The story line takes place on the day of Mustafa’s release, and so the soldiers usher him back down from the mountain to the sea, where he will return by ship to his unnamed homeland. At every step he encounters something that inspires a poem—a family celebrating a wedding, a person selling food, a lively debate, and so on. Abruptly, each time, the narrative stops, and a new swirl of imagery appears—in watercolor, or Claymation, or a wash of finger paint—often with background music that makes the words, in a rather hurried voiceover, seem incidental.
Inviting animators with styles that differ wildly both from one another and from the visual style of the main story line, could, I suppose, serve as a tribute to the book’s long history and varied interpretations. But the animations start to feel repetitive as the movie progresses; each bit of poetry interrupts the story in the same way. Most of the animated sections involve a natural element—trees, birds, human hands, babies, water—repeated and abstracted in various patterns. Meanwhile, in order for the larger plot to have any emotional payoff, we must, with each poem, grow more and more fond of Mustafa, the imagined author of these poems, so that we care when (spoiler alert!) he does not get to go free. But the abstract animations don’t help forge this bond—and the sometimes clumsy dialogue in the narrative portions doesn’t help, either. (A military official says that Mustafa’s writings offer “nothing less than a call to rebellion,” and sentences him to death. “I am a criminal,” he whispers to the young girl from his cell. “My crime? Poetry!”)

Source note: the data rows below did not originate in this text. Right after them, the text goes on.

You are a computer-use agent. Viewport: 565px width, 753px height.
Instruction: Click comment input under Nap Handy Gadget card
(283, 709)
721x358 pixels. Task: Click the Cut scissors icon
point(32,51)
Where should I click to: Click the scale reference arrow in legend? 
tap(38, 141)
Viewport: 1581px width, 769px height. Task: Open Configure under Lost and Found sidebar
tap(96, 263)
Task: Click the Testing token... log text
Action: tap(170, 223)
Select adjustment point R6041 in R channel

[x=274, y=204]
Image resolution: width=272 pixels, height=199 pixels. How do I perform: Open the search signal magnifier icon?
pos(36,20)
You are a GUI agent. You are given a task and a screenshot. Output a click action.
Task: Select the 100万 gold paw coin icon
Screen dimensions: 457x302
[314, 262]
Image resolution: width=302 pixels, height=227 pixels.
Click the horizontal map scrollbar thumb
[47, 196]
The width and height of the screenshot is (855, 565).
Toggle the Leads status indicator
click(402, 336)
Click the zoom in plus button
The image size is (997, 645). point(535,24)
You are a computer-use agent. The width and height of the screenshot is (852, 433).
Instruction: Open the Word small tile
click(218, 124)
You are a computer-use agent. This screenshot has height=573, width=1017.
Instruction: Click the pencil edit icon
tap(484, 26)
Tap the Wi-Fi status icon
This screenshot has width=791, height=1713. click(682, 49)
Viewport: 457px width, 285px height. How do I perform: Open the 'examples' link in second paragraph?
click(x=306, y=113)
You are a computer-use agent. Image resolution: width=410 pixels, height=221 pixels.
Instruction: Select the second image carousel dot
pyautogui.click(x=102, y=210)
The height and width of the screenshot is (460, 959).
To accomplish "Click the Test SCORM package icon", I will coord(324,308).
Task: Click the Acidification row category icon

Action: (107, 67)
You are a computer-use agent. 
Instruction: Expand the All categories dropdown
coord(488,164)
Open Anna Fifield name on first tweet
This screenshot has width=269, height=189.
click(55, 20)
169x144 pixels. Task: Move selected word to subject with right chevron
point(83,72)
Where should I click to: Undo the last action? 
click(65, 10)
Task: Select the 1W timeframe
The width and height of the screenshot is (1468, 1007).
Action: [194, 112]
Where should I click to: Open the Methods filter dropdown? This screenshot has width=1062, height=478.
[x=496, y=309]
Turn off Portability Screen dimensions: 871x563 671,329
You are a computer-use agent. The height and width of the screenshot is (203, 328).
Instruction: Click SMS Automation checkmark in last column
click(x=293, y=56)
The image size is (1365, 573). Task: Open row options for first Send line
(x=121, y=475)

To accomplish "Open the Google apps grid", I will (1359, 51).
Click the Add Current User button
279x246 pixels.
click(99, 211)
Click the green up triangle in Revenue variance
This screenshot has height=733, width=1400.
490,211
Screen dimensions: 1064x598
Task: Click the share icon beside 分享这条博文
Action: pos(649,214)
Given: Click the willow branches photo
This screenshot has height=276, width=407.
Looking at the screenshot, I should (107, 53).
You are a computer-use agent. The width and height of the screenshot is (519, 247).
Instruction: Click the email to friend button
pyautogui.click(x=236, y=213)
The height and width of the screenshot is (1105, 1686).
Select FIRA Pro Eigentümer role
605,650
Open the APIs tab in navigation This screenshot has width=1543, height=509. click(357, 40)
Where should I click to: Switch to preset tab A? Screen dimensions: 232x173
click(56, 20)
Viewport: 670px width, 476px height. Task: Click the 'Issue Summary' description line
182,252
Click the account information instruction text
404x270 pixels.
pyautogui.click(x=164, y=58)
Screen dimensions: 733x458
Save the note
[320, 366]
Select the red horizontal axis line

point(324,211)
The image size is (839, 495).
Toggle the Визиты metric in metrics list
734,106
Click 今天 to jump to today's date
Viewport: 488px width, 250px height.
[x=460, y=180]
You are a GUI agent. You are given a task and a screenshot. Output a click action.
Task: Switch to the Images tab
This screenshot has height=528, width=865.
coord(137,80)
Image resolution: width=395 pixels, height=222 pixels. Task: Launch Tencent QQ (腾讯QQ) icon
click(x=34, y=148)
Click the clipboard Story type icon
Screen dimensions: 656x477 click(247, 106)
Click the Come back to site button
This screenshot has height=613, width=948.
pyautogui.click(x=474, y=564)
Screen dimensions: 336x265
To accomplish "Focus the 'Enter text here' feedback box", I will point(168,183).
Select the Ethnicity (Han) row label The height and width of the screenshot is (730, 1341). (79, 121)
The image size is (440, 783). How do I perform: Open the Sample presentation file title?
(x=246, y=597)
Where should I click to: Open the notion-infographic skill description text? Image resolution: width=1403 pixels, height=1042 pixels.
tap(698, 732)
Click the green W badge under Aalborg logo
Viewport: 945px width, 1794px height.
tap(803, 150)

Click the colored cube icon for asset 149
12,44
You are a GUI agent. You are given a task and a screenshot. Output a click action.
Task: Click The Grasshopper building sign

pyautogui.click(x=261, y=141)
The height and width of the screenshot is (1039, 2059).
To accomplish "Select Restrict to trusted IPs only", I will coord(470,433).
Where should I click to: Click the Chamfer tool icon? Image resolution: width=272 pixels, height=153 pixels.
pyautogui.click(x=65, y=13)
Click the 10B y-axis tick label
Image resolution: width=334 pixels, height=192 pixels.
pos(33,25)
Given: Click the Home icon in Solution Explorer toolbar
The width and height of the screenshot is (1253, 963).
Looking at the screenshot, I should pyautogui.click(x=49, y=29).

The movie’s juxtaposition of poetry and drama makes for an oddly jarring viewing experience, as if a Lebanese grandfather were lecturing a satori-seeking college student. But it may also be a fairly accurate dramatization of the strange cultural space that “The Prophet” occupies, poised awkwardly between utmost seriousness and sheer whimsy. The book is a best-seller with a largely forgotten author; it was written for adults, but has been adopted by teen-agers; it is dismissed as lightweight, but remains dogged in its longevity. It even produces conflicting reactions in its fans, people like Allers, who seem both nostalgic for and possibly embarrassed by how the book made them feel. “The Prophet,” as this odd adaptation helps to demonstrate, may be both “very meaningful” and too ridiculous to talk about.